Selain bangunan masjid, terdapat juga bangunan lain yakni pertokoan. Tetapi tampaknya aktifitas masih belum sepenuhnya dibuka. Bangunan pertokoan masih banyak dalam keadaan tutup. Sementara di sana-sini masih terlihat kegiatan pembangunan. Jadi kawasan ini sampai saat ini masih belum sepenuhnya selesai kecuali bangunan Masjid Selat.

Selama berada di Melaka, aku sampai tiga kali dalam waktu yang berbeda, berkesempatan bersholat di Masjid Selat Melaka ini, walau pun tempat menginapku terbilang jauh. 

Kedatanganku mengunjungi Masjid Selat ini bersama dengan Pak Haji Sutan Chairulsyah bin AbdulWasli, suami Lily Siti Multatuliana, orang Pariaman, Indonesia, yang sudah menetap 11 tahun di Melaka. 

Dari 3 kali ke Masjid Selat, hampir selalu ramai yang datang untuk bersholat di sini. Tidak hanya mereka yang orang Melaka tapi ramai dengan para pendatang ke Melaka. Masjid Selat merupakan salah satu destinasi dari objek pelancongan yang ada di Negeri Melaka.

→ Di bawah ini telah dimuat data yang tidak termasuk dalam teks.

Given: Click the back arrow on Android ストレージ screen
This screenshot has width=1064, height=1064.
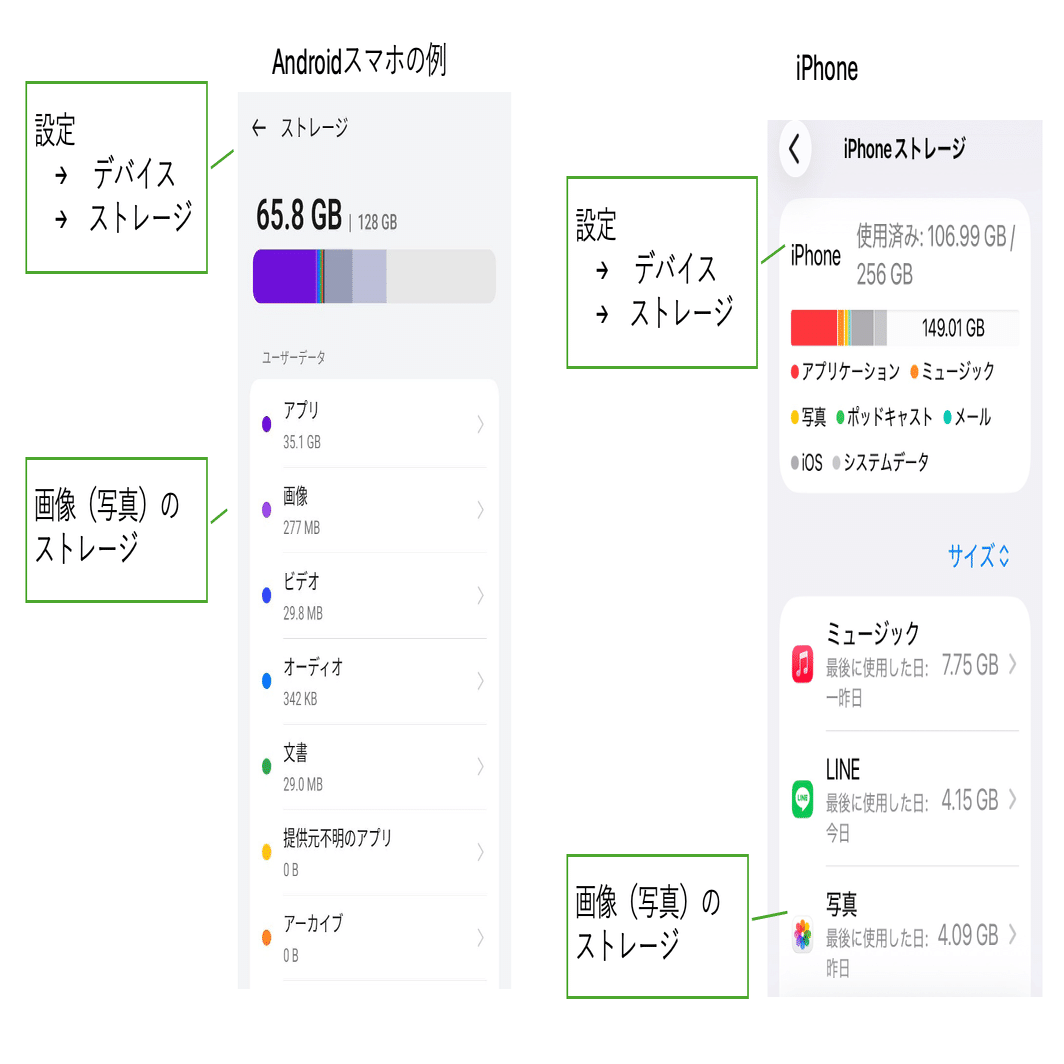Looking at the screenshot, I should click(x=259, y=127).
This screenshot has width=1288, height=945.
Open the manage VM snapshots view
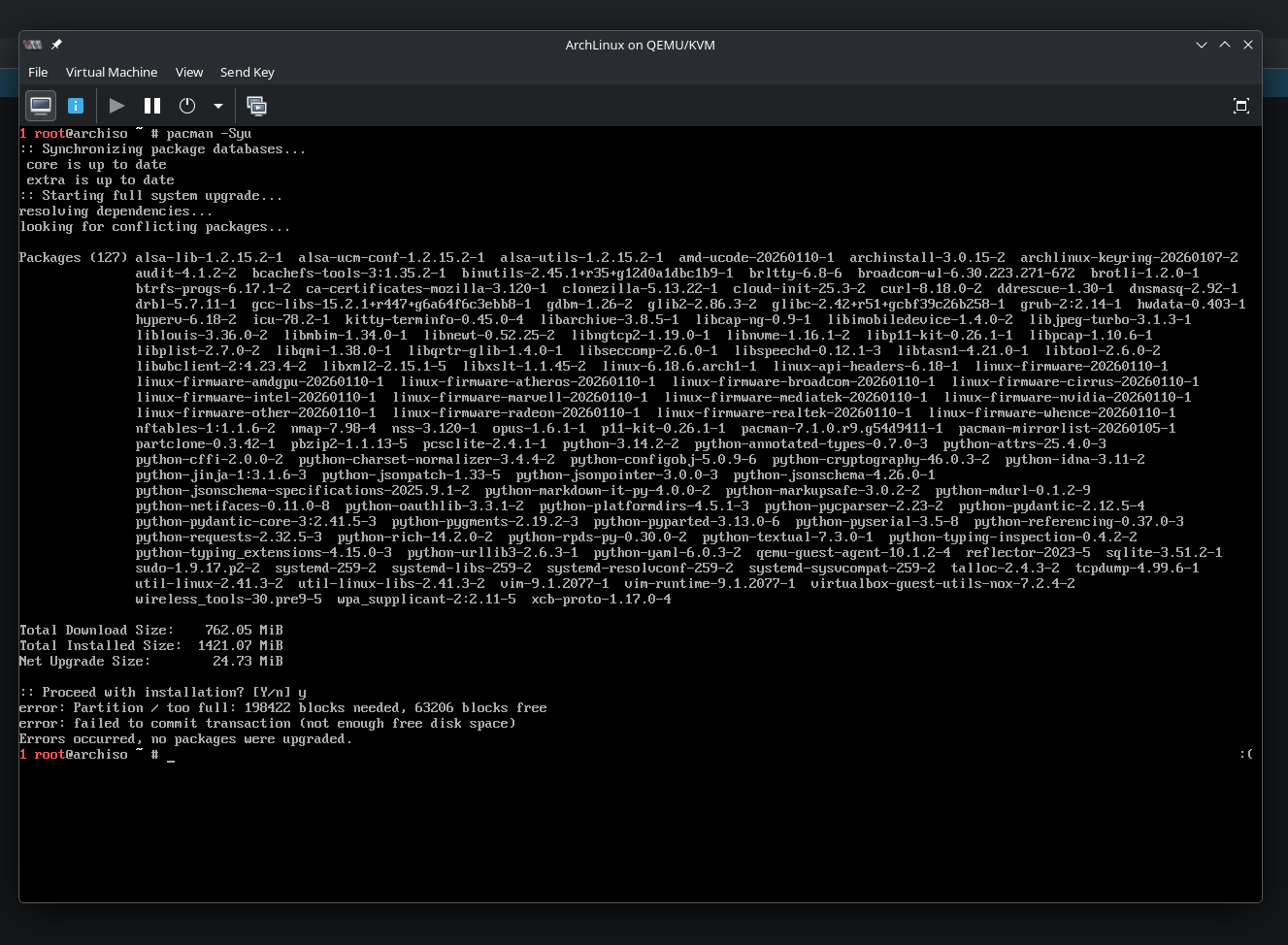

Masjid ini tidak hanya sebagai sarana ibadah tapi juga menjadi objek kunjungan pelancong.


Pada waktu siang, saat berada di Masjid Selat, ramai rombongan pelancong asing datang berkunjung meskipun non Muslim. Mereka adalah pelancong antar bangsa. 

Tingginya minat mereka mendatangi tempat ini, terlihat di sana-sini mereka melakukan pemotretan dari berbagai posisi di halaman masjid yang terbentang kiri kanan, sejajar dengan tepian Selat Melaka.


Begitu juga mendatangi masjid ini untuk bersholat Maghrib, suasana seperti suasana bulan puasa di daerahku. 

Masjidnya ramai dengan lampu-lampu penerang di sana sini. Keramaian juga tidak berkurang. Sangat ramai yang ingin melaksanakan ibadah di masjid ini. 


Pada awalnya ingin menikmati matahari terbenam di lokasi ini. Rupanya cuacanya tidak artistic. Mungkin pengaruh langit tidak bersih. 

Walau pun waktu sudah berganti siang ke waktu malam, udara masih terasa panas. Seakan tak ada angin bertiup dari Selat Melaka. 

Dari tiga kali berada di Masjid Selat, hampir-hampir tak terdengar suara ombak atau desauan riak air, meskipun ada gelombang-gelombang kecil silih berganti mendatangi tepian daratan. 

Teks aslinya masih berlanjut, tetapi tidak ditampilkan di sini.